Cela indiquait combien l'émotion de maître Koltz et des autres était réelle. Les verres avaient été vidés, les pots aussi, et, pourtant, personne ne se levait, personne ne songeait à quitter la grande salle, bien qu'il fût tard, ni à regagner son logis. Aussi Jonas pensa-t-il que l'occasion était bonne pour servir une autre tournée de schnaps et de rakiou…

Soudain, une voix se fit entendre assez distinctement au milieu du silence général, et voici les paroles qui furent lentement prononcées :

« Nicolas Deck, ne va pas demain au burg !… N'y va pas !… ou il t'arrivera malheur ! »

Qui s'était exprimé de la sorte ?… D'où venait cette voix que personne ne connaissait et qui semblait sortir d'une bouche invisible ?… Ce ne pouvait être qu'une voix de revenant, une voix surnaturelle, une voix de l'autre monde…

L'épouvante fut au comble. On n'osait pas se regarder, on n'osait pas prononcer une parole…
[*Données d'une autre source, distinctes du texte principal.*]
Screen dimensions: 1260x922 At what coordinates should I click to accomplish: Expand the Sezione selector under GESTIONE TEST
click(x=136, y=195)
Le plus brave — c'était évidemment Nic Deck — voulut alors savoir à quoi s'en tenir. Il est certain que c'était dans la salle même que ces paroles avaient été articulées. Et, tout d'abord, le forestier eut le courage de se rapprocher du bahut et de l'ouvrir…

Personne.

Il alla visiter les chambres du rez-de-chaussée, qui donnaient sur la salle…

Personne.

Il poussa la porte de l'auberge, s'avança au-dehors, parcourut la terrasse jusqu'à la grande rue de Werst…

Personne.

Quelques instants après, maître Koltz, le magister Hermod, le docteur Patak, Nic Deck, le berger Frik et les autres avaient quitté l'auberge, laissant le cabaretier Jonas, qui se hâta de clore sa porte à double tour.

Cette nuit-là, comme s'ils eussent été menacés d'une apparition fantastique, les habitants de Werst se barricadèrent solidement dans leurs maisons…

La terreur régnait au village.

V

Le lendemain, Nic Deck et le docteur Patak se préparaient à partir sur les neuf heures du matin. L'intention du forestier était de remonter le col de Vulkan en se dirigeant par le plus court vers le burg suspect.

Après le phénomène de la fumée du donjon, après le phénomène de la voix entendue dans la salle du Roi Mathias, on ne s'étonnera pas que toute la population fût comme affolée.